TASK TO CARRY OUT
Both the line with "Screen dimensions: 1919x1079" and the line with "Click the edilexpert" in the records below must appear in the output, along with every line between them, exactly and with nothing added.

AVAILABLE DATA
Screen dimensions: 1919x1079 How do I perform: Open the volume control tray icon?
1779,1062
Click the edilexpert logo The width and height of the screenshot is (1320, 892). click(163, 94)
* * *
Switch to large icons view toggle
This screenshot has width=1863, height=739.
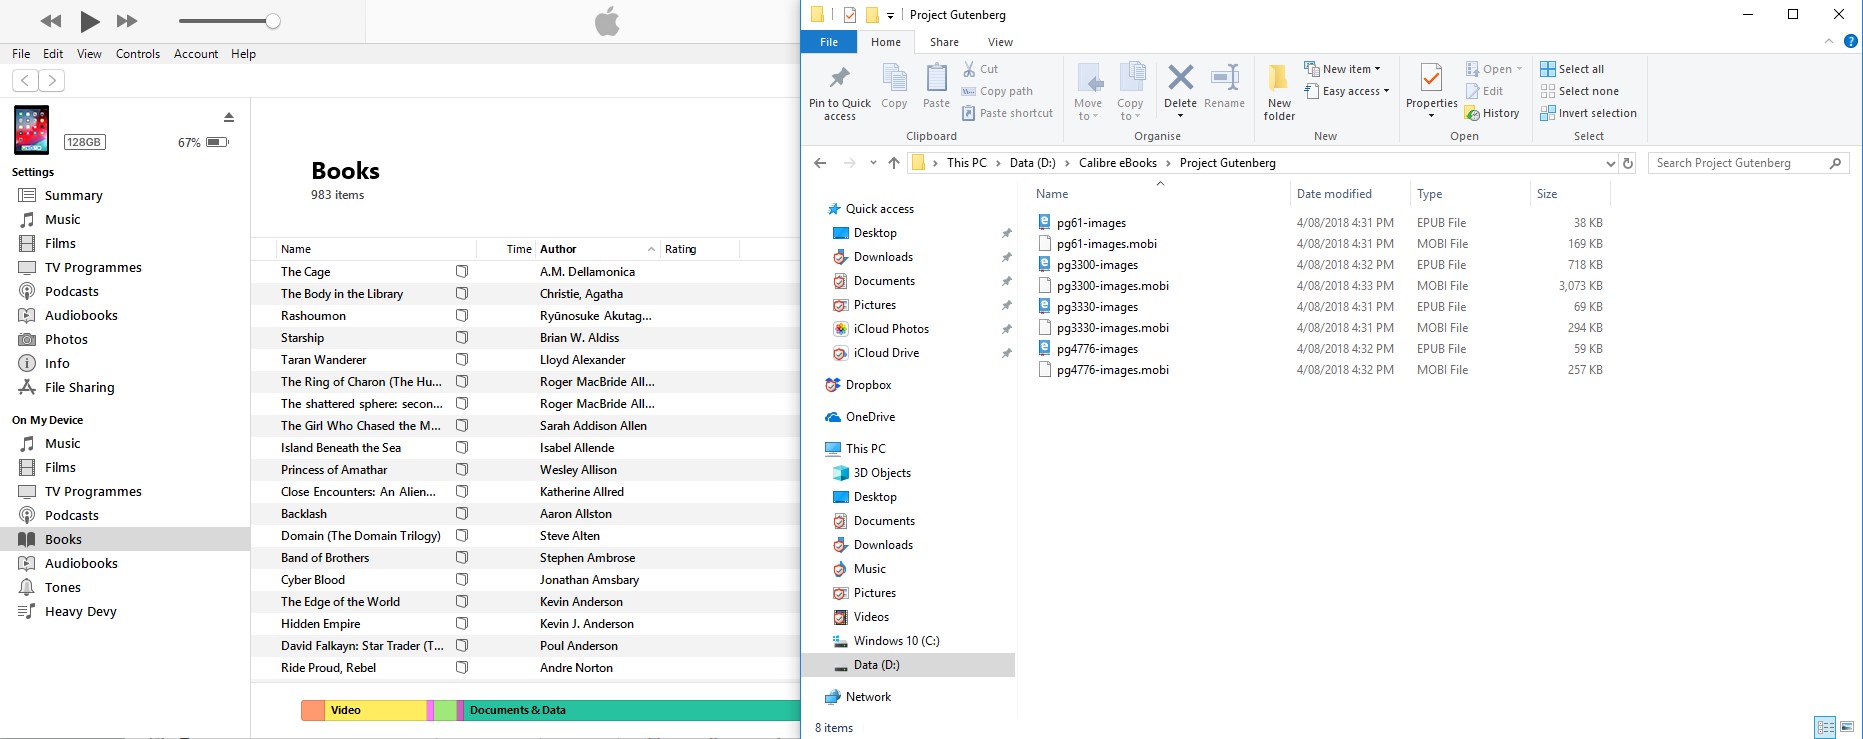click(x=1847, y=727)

REPLY
Screen dimensions: 1919x1079 How do I perform: Open the volume control tray icon?
1779,1062
Click the edilexpert logo The width and height of the screenshot is (1320, 892). click(163, 94)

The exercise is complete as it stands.